From BERT to generative AI - Comparing encoder-only vs. large language models in a cohort of lung cancer patients for named entity recognition in unstructured medical reports.
Authors
Affiliations (8)
Affiliations (8)
- Institute for Artificial Intelligence in Medicine, University Hospital Essen, Essen, Germany; Central IT Department, Data Integration Center, University Hospital Essen, Essen, Germany.
- Institute for Transfusion Medicine, University Hospital Essen, Essen, Germany; Department of Computer Science, University of Applied Sciences and Arts Dortmund, Dortmund, Germany.
- Fraunhofer Institute for Intelligent Analysis and Information Systems (IAIS), Sankt Augustin, Germany.
- Institute for Artificial Intelligence in Medicine, University Hospital Essen, Essen, Germany.
- West German Cancer Center Essen, Department of Medical Oncology, University Hospital Essen, Essen, Germany.
- Institute for Artificial Intelligence in Medicine, University Hospital Essen, Essen, Germany; Institute of Diagnostic and Interventional Radiology and Neuroradiology, University Hospital Essen, Essen, Germany.
- Department of Computer Science, University of Applied Sciences and Arts Dortmund, Dortmund, Germany; Institute for Medical Informatics, Biometry and Epidemiology (IMIBE), University Hospital Essen, Essen, Germany.
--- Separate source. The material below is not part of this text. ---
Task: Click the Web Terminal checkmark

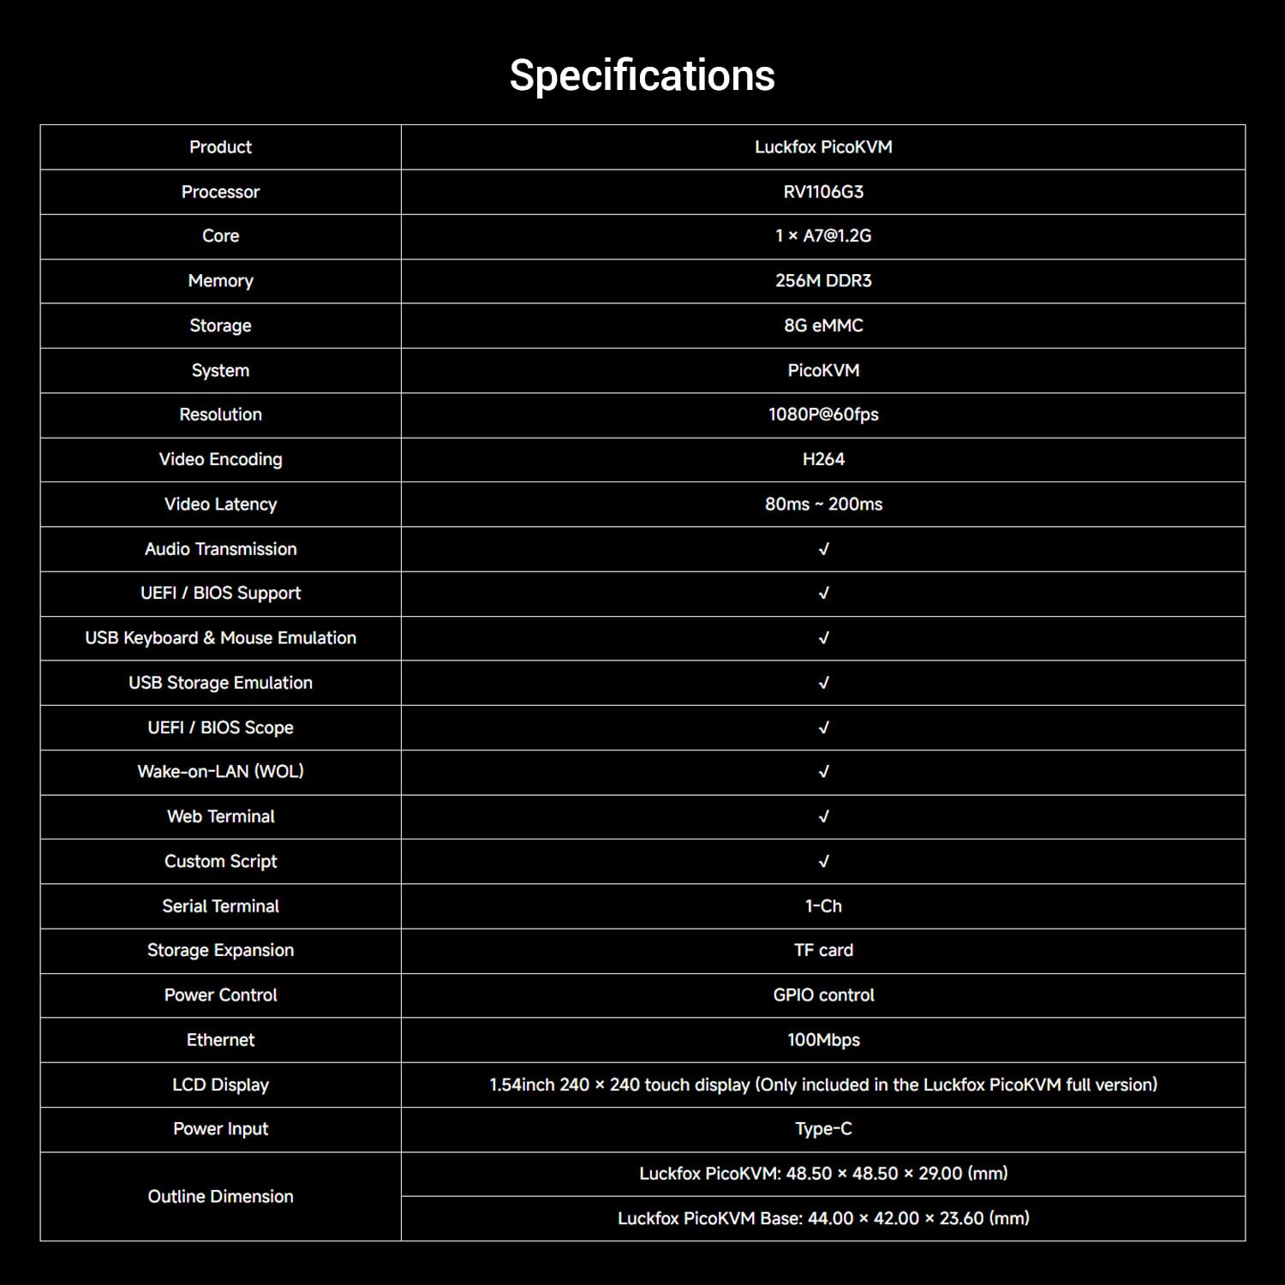Action: tap(823, 816)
- Institute for Artificial Intelligence in Medicine, University Hospital Essen, Essen, Germany; Institute of Diagnostic and Interventional Radiology and Neuroradiology, University Hospital Essen, Essen, Germany. Electronic address: [email protected].
Abstract
Extracting clinical entities from unstructured medical documents is critical for improving clinical decision support and documentation workflows. This study examines the performance of various encoder and decoder models trained for Named Entity Recognition (NER) of clinical parameters in pathology and radiology reports, highlighting the applicability of Large Language Models (LLMs) for this task. Three NER methods were evaluated: (1) flat NER using transformer-based models, (2) nested NER with a multi-task learning setup, and (3) instruction-based NER utilizing LLMs. A dataset of 2013 pathology reports and 413 radiology reports, annotated by medical students, was used for training and testing. The performance of encoder-based NER models (flat and nested) was superior to that of LLM-based approaches. The best-performing flat NER models achieved F1-scores of 0.87-0.88 on pathology reports and up to 0.78 on radiology reports, while nested NER models performed slightly lower. In contrast, multiple LLMs, despite achieving high precision, yielded significantly lower F1-scores (ranging from 0.18 to 0.30) due to poor recall. A contributing factor appears to be that these LLMs produce fewer but more accurate entities, suggesting they become overly conservative when generating outputs. LLMs in their current form are unsuitable for comprehensive entity extraction tasks in clinical domains, particularly when faced with a high number of entity types per document, though instructing them to return more entities in subsequent refinements may improve recall. Additionally, their computational overhead does not provide proportional performance gains. Encoder-based NER models, particularly those pre-trained on biomedical data, remain the preferred choice for extracting information from unstructured medical documents.